Women Travelers in Egypt
From the Eighteenth to the Twenty-first Century
Edited by Deborah Manley
Early in the 19th century women started to write about their travels, and as Egypt was popular among travellers several detailed accounts of their experiences in the country appeared for everyone to read. Women saw Egypt differently, they dealt more frequently with the local population, they spent time with Egyptian women, both in harems and in Upper Egypt and so their descriptions are very different from their male counterparts.
In Women Travelers in Egypt the travel stories spanning three centuries of over 40 women are collected, providing a unique insight on how women experienced their encounters with Egyptian culture.
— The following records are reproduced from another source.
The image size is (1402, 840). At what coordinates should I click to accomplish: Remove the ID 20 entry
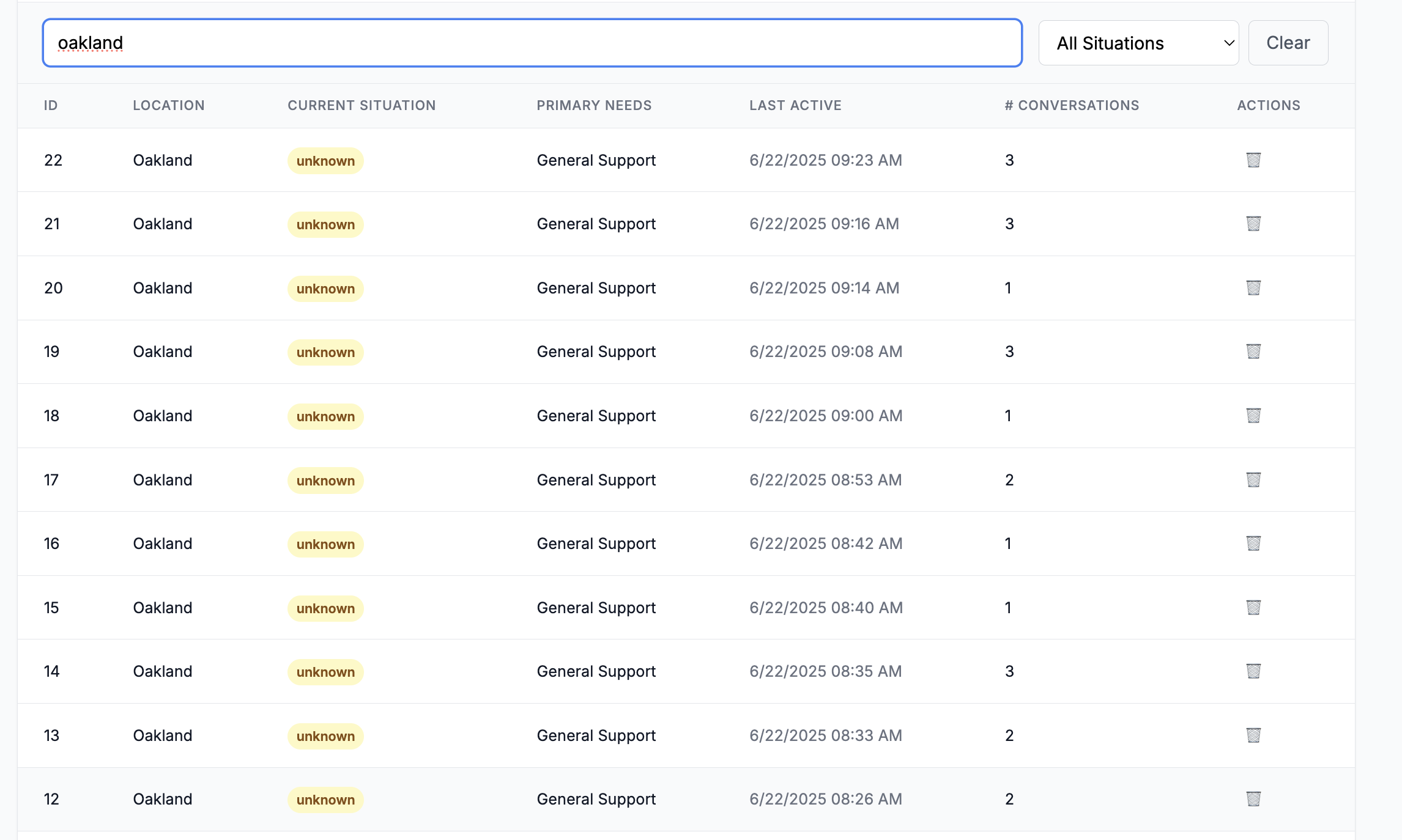coord(1253,288)
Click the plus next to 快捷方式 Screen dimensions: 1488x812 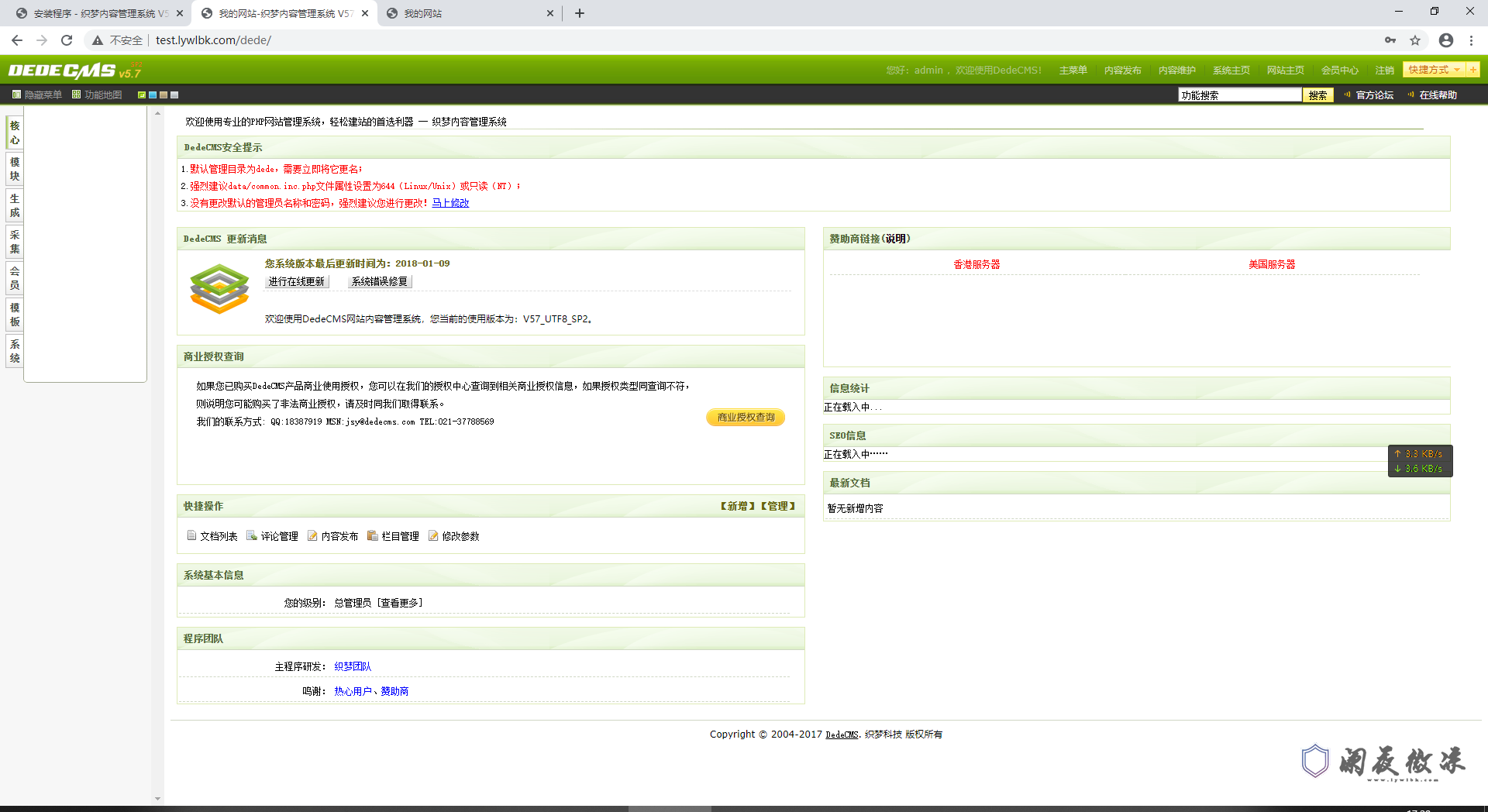(1473, 69)
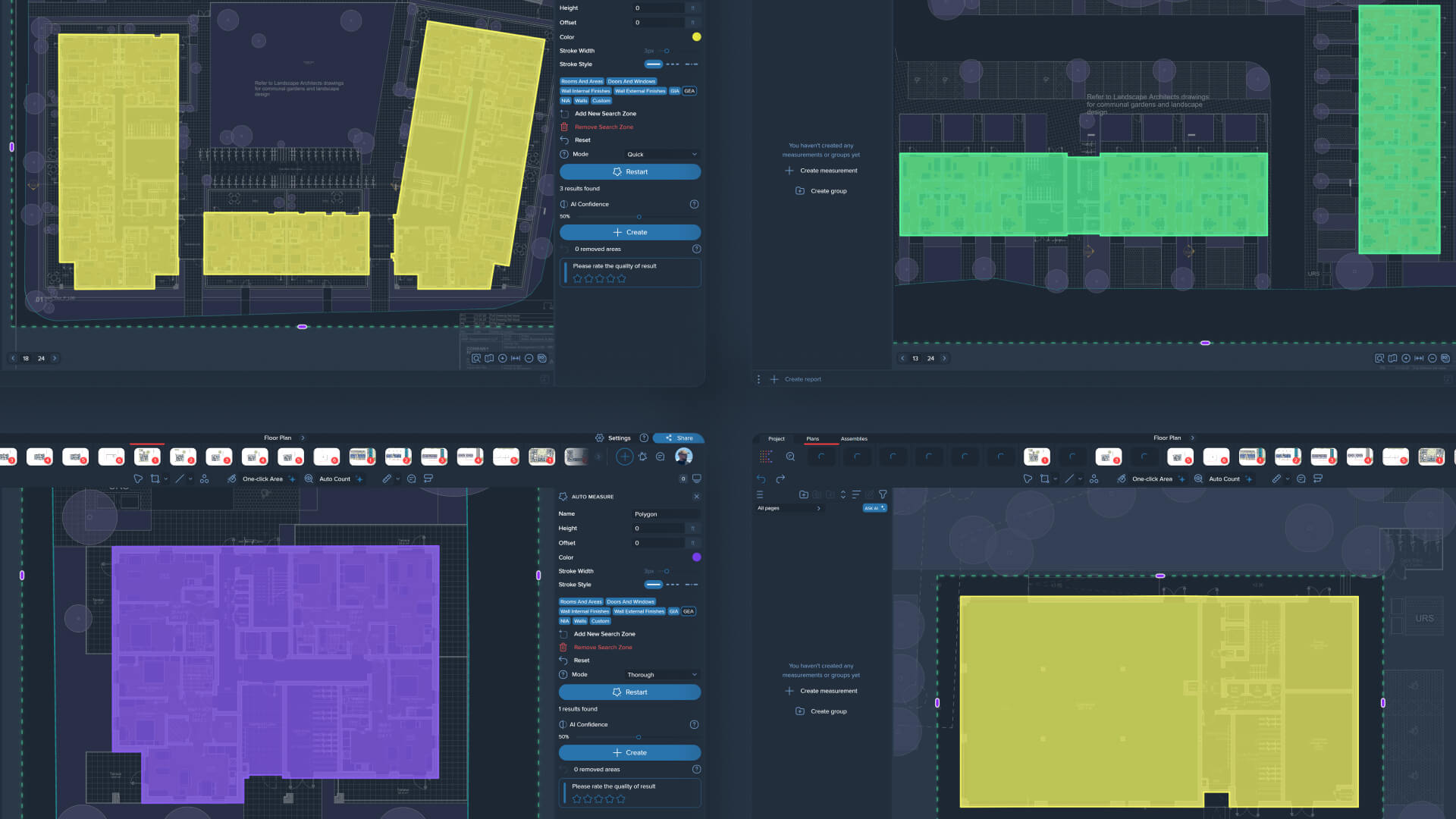Viewport: 1456px width, 819px height.
Task: Toggle the Custom tag in the Quick-mode panel
Action: pyautogui.click(x=601, y=101)
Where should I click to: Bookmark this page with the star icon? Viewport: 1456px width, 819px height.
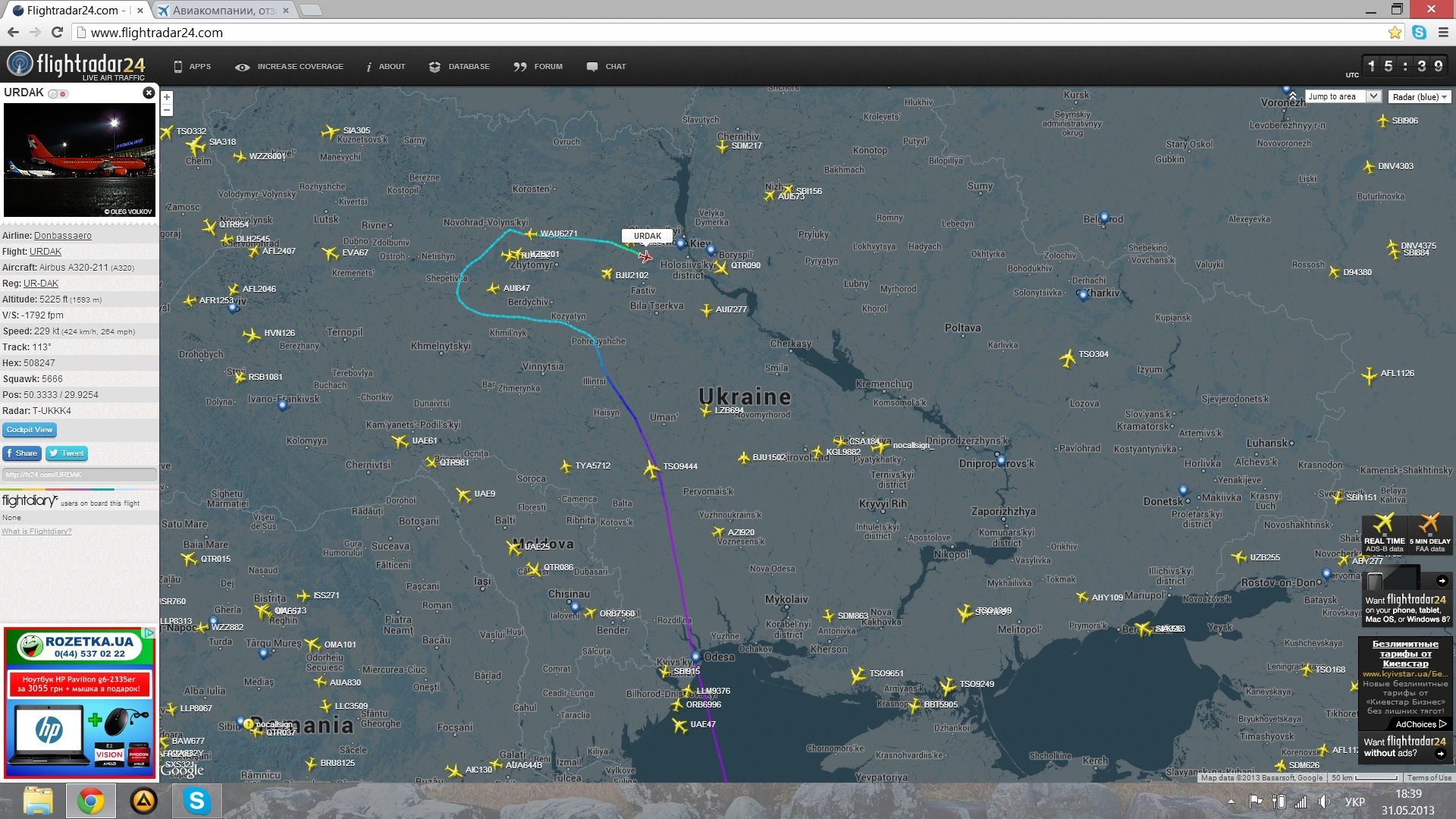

Travel accounts from Isabella Bird, Florence Nightingale, Sarah Belzoni, Rosemary Mahoney, Lucie Duff Gordon and Amelia Edwards and many more are included in this riveting read.
Life as Politics
How ordinary people change the Middle East
Before what has become known as the Arab Spring, the general perception of life in the Muslim Middle East was that traditions ruled and change was discouraged and frowned upon. Asef Bayat published Life as Politics just before the uprisings started in 2011 and his argument that change takes place every day, in the actions and choices of individuals, has turned out to be prophetic.
In this second edition Bayat has added new chapters that discuss the events of 2011, both the Arab Spring and the Green Movement in Iran.
Life as Politics reflects, studies and discusses how ordinary people effect change not only by taking to the streets in the millions, but also by creating a social environment, either electronically or in real life to voice their opinions.